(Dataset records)
Start of Block
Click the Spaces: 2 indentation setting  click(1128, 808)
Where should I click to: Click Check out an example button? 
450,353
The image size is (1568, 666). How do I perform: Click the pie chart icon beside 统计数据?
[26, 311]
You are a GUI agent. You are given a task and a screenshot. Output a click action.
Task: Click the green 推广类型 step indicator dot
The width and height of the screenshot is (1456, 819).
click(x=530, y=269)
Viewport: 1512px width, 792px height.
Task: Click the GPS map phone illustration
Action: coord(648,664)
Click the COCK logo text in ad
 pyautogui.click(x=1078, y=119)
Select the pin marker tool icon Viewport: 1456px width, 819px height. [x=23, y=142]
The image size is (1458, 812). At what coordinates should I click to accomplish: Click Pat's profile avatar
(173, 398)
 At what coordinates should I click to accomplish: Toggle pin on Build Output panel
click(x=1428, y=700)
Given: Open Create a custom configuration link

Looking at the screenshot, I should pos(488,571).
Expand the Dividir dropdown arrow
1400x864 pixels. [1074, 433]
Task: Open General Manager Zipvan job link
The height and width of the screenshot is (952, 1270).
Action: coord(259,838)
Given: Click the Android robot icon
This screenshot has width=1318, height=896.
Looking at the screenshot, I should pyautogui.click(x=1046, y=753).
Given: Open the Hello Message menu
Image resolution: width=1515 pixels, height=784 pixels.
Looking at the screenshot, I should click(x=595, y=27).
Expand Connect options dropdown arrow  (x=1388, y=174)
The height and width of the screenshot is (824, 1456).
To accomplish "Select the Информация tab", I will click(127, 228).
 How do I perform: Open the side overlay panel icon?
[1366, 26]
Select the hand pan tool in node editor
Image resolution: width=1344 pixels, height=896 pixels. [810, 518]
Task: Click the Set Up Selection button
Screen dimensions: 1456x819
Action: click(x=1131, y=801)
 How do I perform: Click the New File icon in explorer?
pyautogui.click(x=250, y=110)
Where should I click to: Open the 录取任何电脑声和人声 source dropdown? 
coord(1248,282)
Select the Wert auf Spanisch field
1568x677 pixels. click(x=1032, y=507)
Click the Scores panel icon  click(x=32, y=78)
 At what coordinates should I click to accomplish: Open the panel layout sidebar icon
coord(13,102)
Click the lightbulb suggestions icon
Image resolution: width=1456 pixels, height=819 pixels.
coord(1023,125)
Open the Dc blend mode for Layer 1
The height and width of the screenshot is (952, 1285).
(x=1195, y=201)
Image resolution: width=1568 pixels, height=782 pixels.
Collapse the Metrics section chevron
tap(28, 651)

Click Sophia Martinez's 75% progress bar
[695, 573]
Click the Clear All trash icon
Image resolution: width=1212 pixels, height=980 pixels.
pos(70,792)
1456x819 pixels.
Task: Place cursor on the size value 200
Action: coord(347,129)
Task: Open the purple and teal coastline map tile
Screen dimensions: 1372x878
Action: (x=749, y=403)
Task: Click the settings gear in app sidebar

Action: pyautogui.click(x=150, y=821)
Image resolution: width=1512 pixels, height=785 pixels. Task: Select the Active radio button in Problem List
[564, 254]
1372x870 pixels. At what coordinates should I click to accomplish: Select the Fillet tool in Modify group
End of Block
## [TASK]
Copy out, word for word, the part of the entries above that begins at the line with "Select the hand pan tool in node editor" and ends at the line with "Image resolution: width=1568", including both.

## [TASK RESPONSE]
Select the hand pan tool in node editor
Image resolution: width=1344 pixels, height=896 pixels. [810, 518]
Task: Click the Set Up Selection button
Screen dimensions: 1456x819
Action: click(x=1131, y=801)
 How do I perform: Click the New File icon in explorer?
pyautogui.click(x=250, y=110)
Where should I click to: Open the 录取任何电脑声和人声 source dropdown? 
coord(1248,282)
Select the Wert auf Spanisch field
1568x677 pixels. click(x=1032, y=507)
Click the Scores panel icon  click(x=32, y=78)
 At what coordinates should I click to accomplish: Open the panel layout sidebar icon
coord(13,102)
Click the lightbulb suggestions icon
Image resolution: width=1456 pixels, height=819 pixels.
coord(1023,125)
Open the Dc blend mode for Layer 1
The height and width of the screenshot is (952, 1285).
(x=1195, y=201)
Image resolution: width=1568 pixels, height=782 pixels.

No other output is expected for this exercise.